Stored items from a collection
────────

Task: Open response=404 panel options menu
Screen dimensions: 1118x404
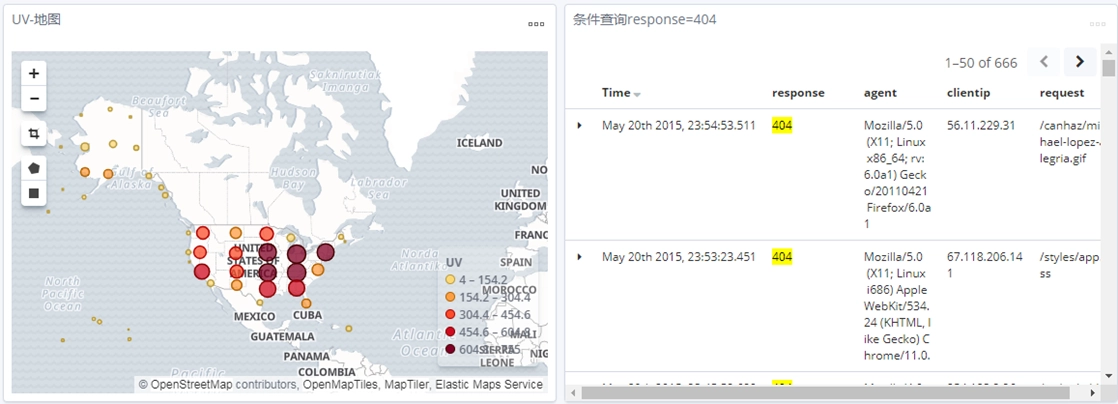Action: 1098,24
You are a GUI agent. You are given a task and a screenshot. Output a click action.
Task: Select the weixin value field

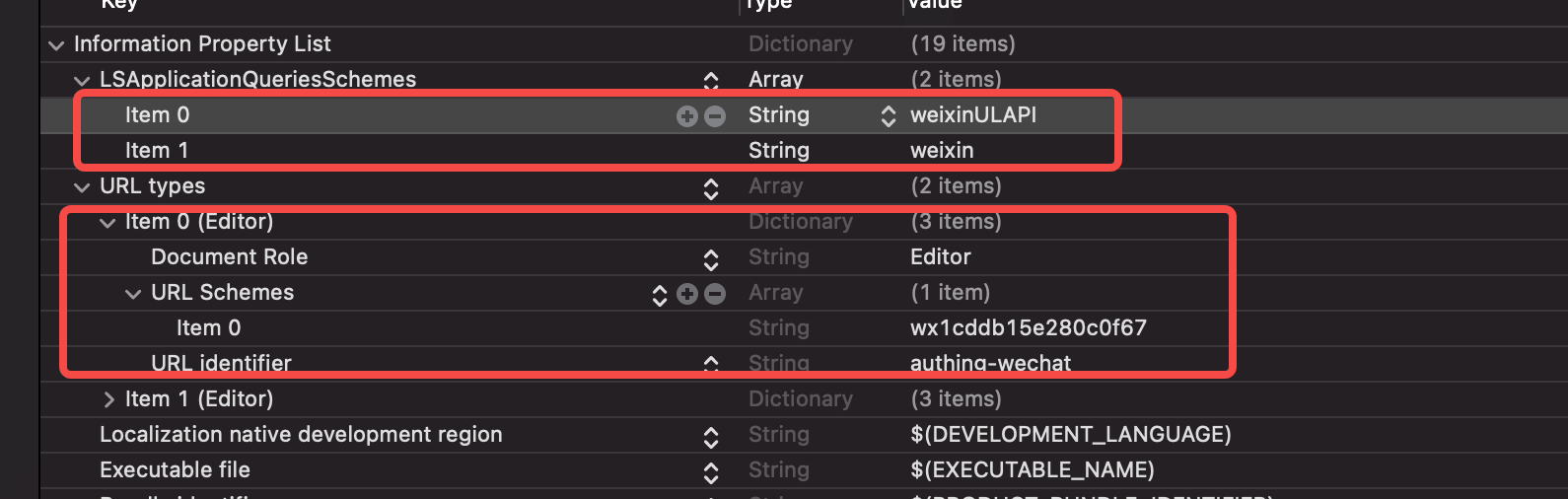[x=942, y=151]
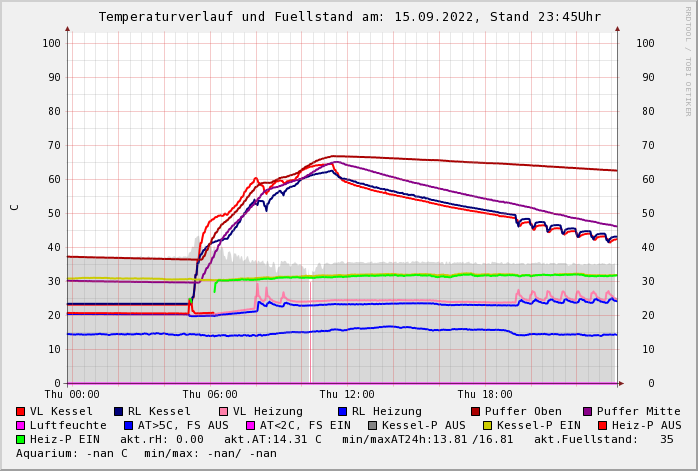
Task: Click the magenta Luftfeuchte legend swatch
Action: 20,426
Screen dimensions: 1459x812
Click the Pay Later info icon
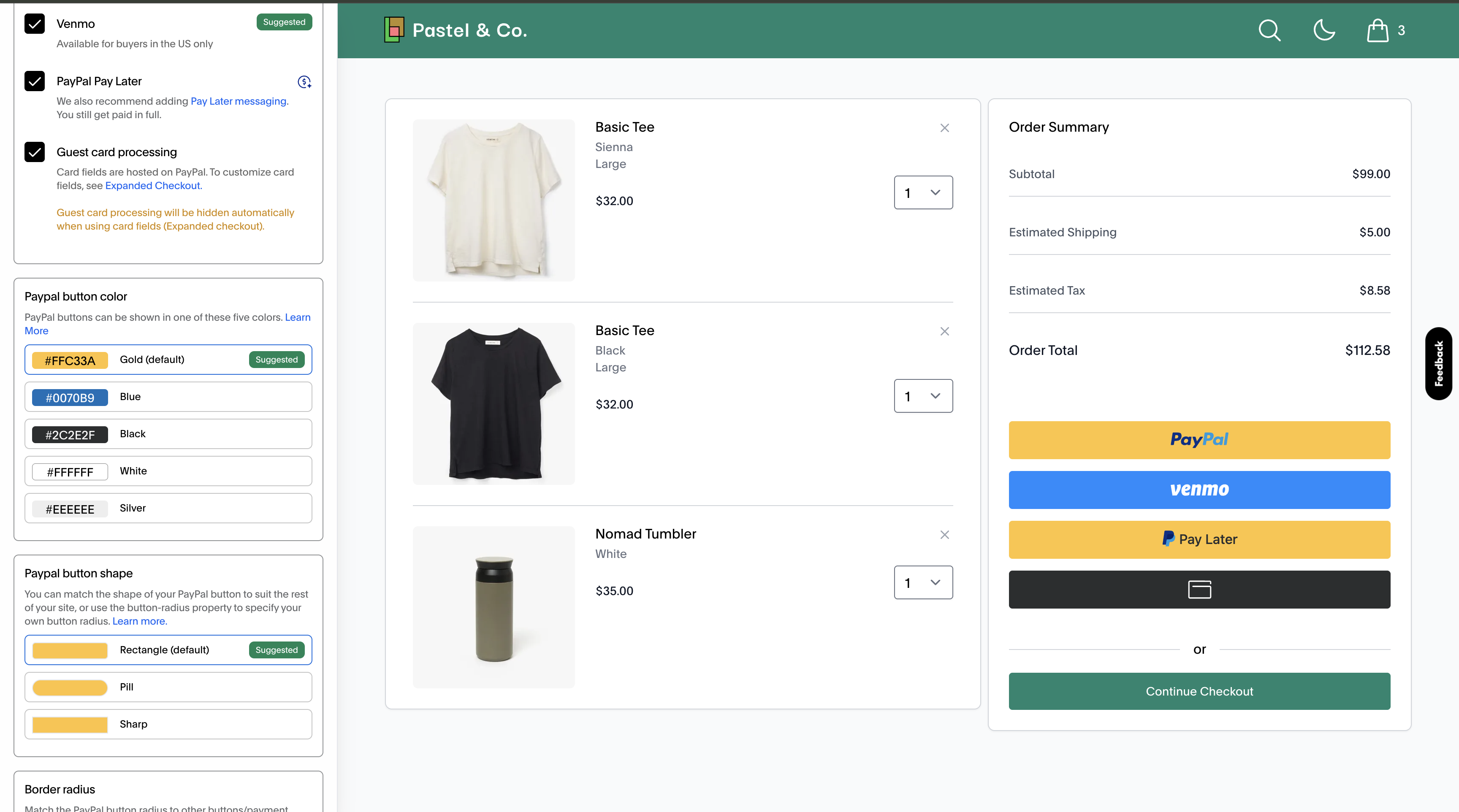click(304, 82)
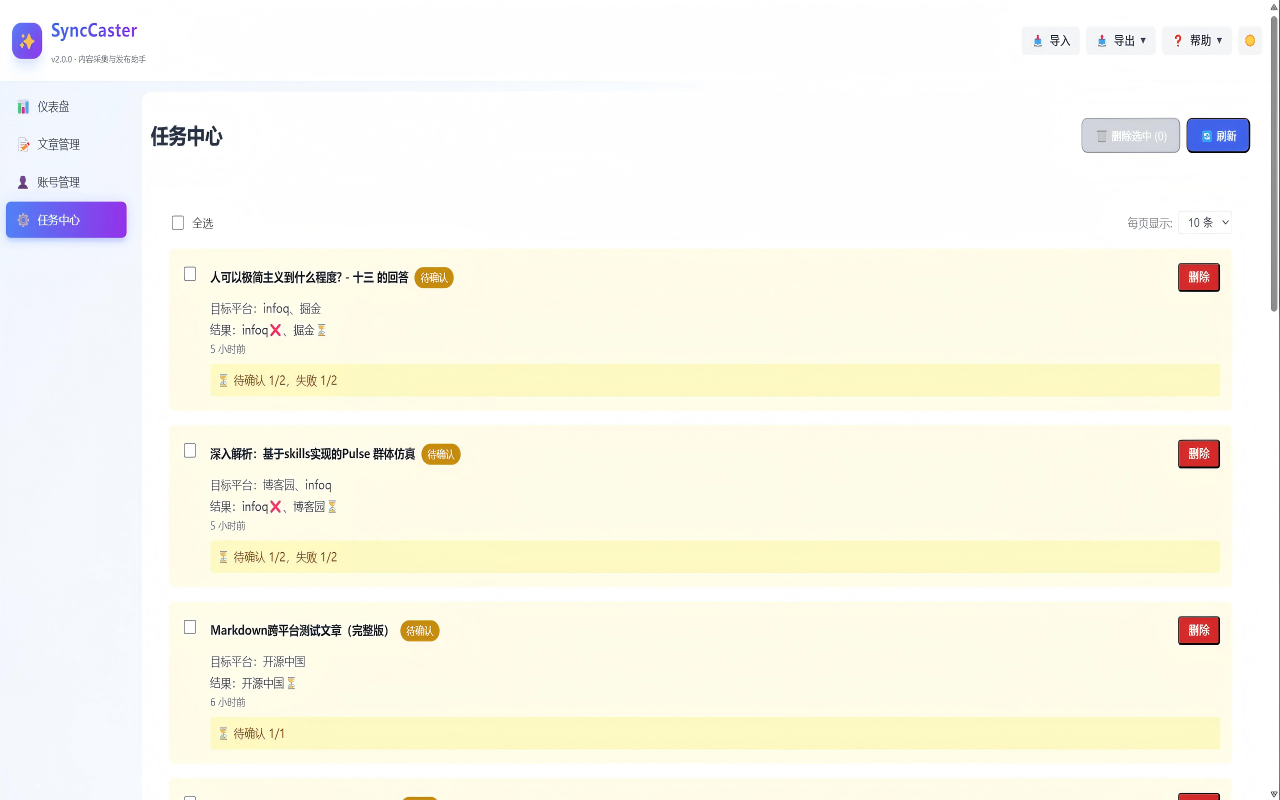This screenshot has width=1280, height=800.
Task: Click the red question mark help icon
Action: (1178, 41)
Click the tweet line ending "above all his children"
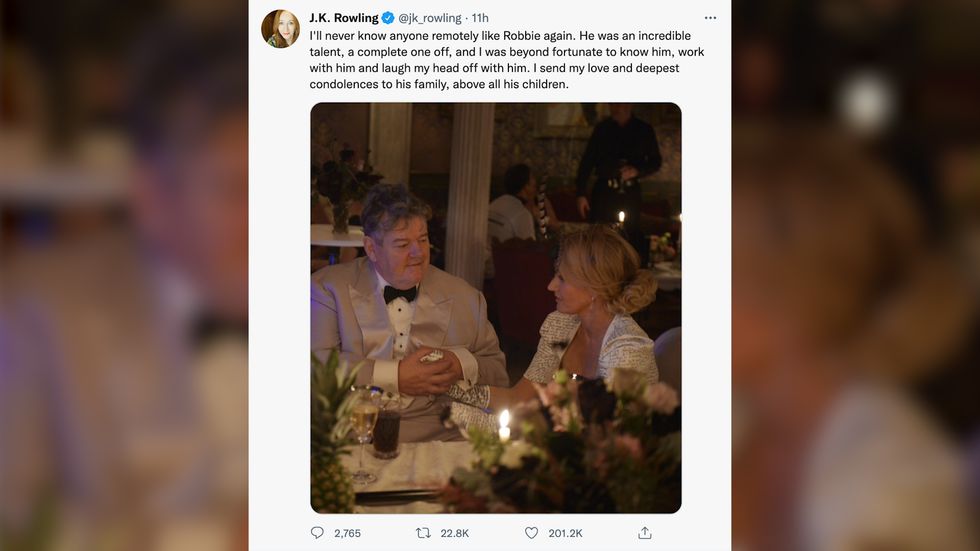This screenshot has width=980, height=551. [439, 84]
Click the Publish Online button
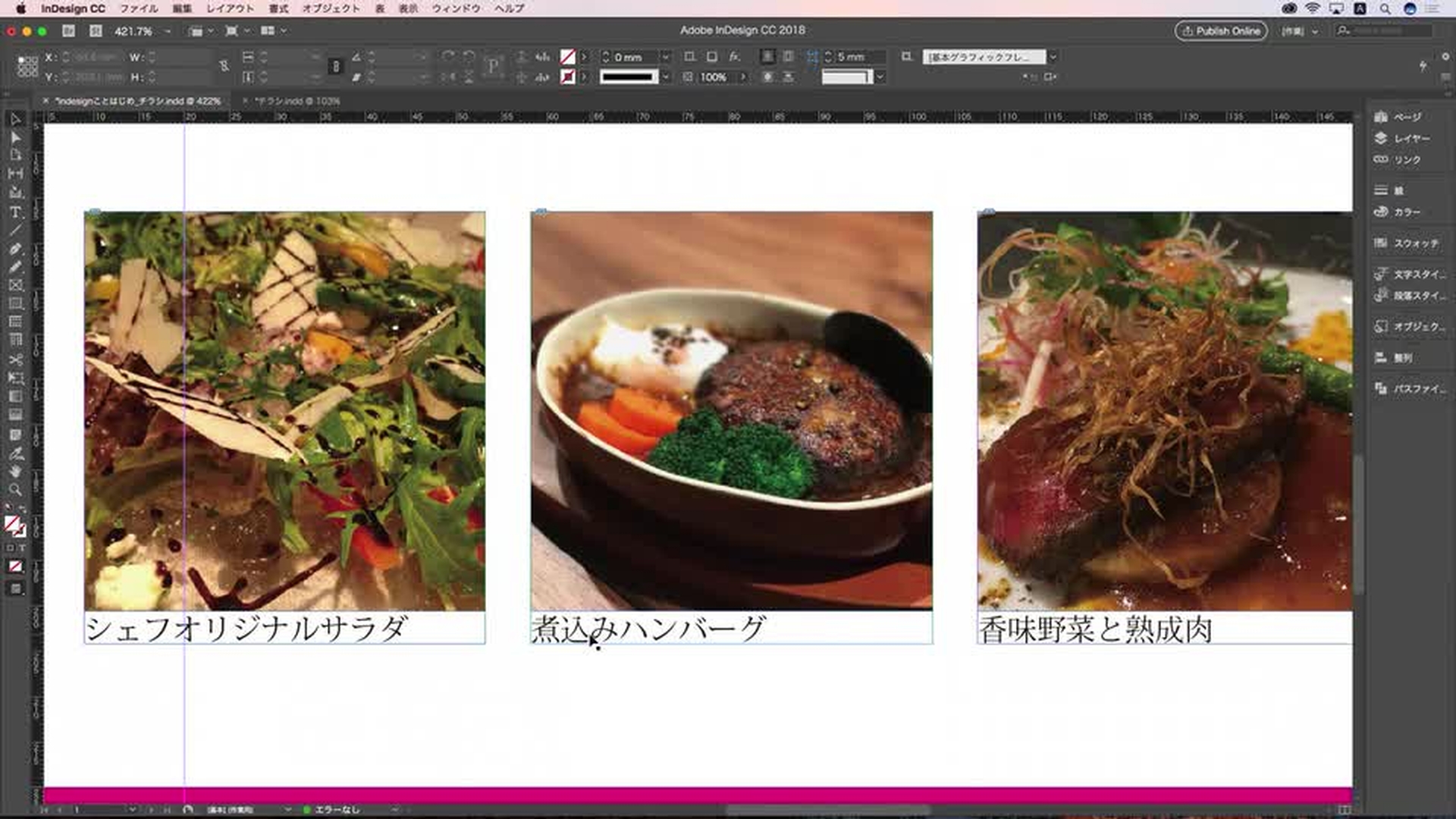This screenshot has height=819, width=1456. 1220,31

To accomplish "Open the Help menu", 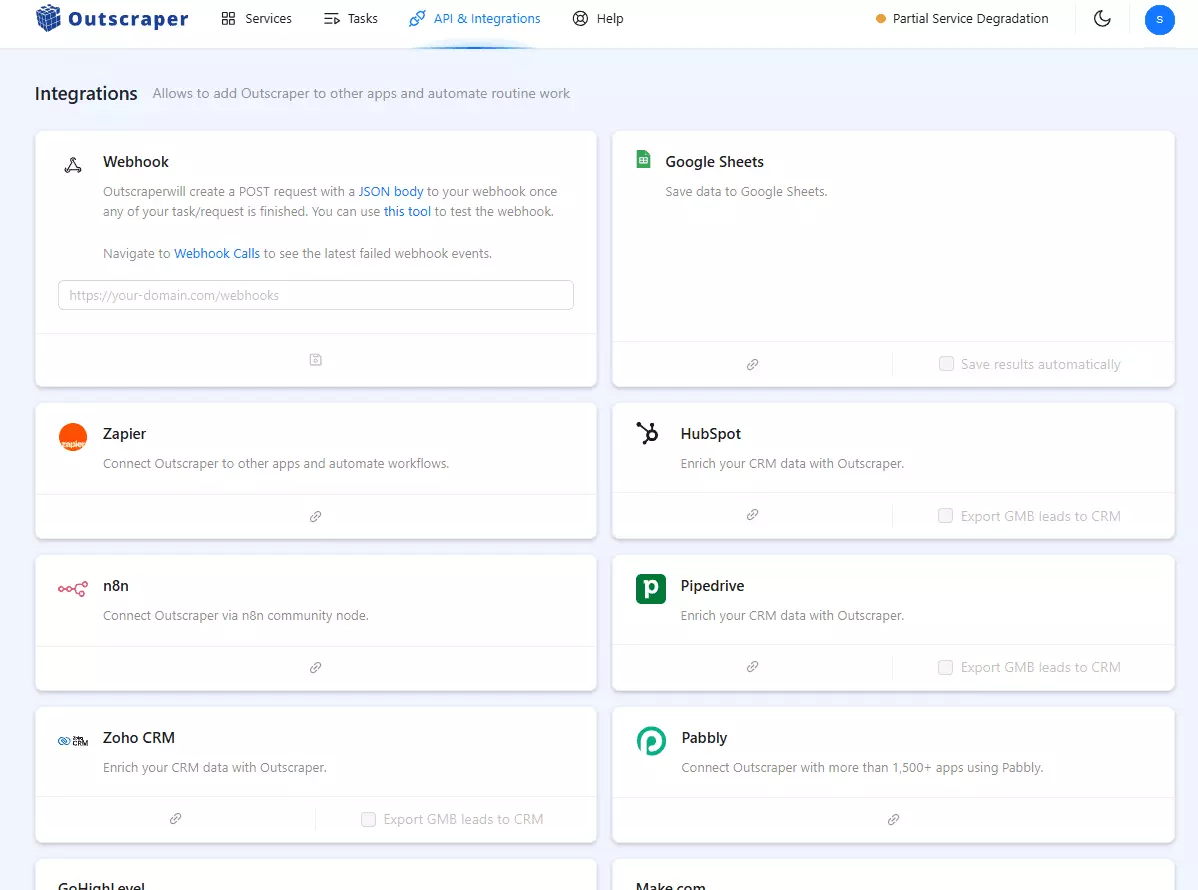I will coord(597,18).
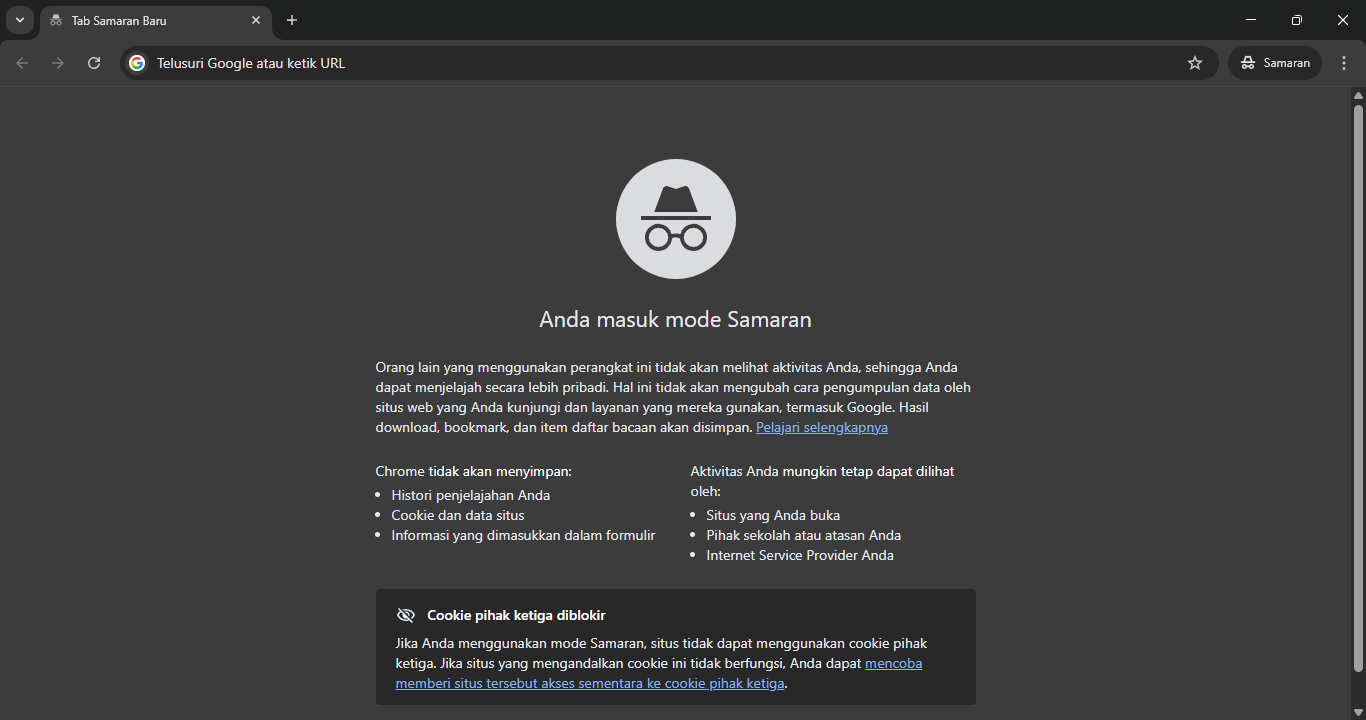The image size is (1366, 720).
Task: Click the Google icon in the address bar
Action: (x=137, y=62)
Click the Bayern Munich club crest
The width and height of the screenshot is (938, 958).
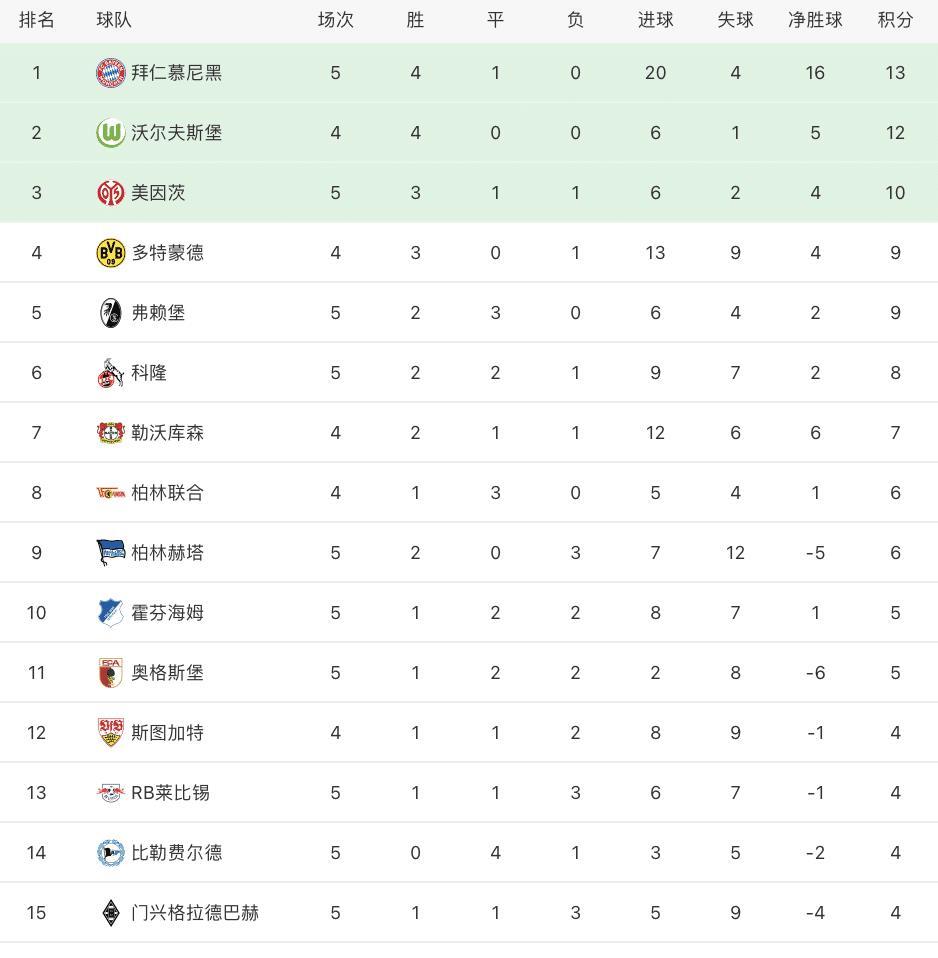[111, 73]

────────

_AIM_
Repeat the lines starting at the line containing "Click the Bayern Munich club crest" and ending at the end of the lines, with the pictures left out.

_THE OUTPUT_
Click the Bayern Munich club crest
The width and height of the screenshot is (938, 958).
[111, 73]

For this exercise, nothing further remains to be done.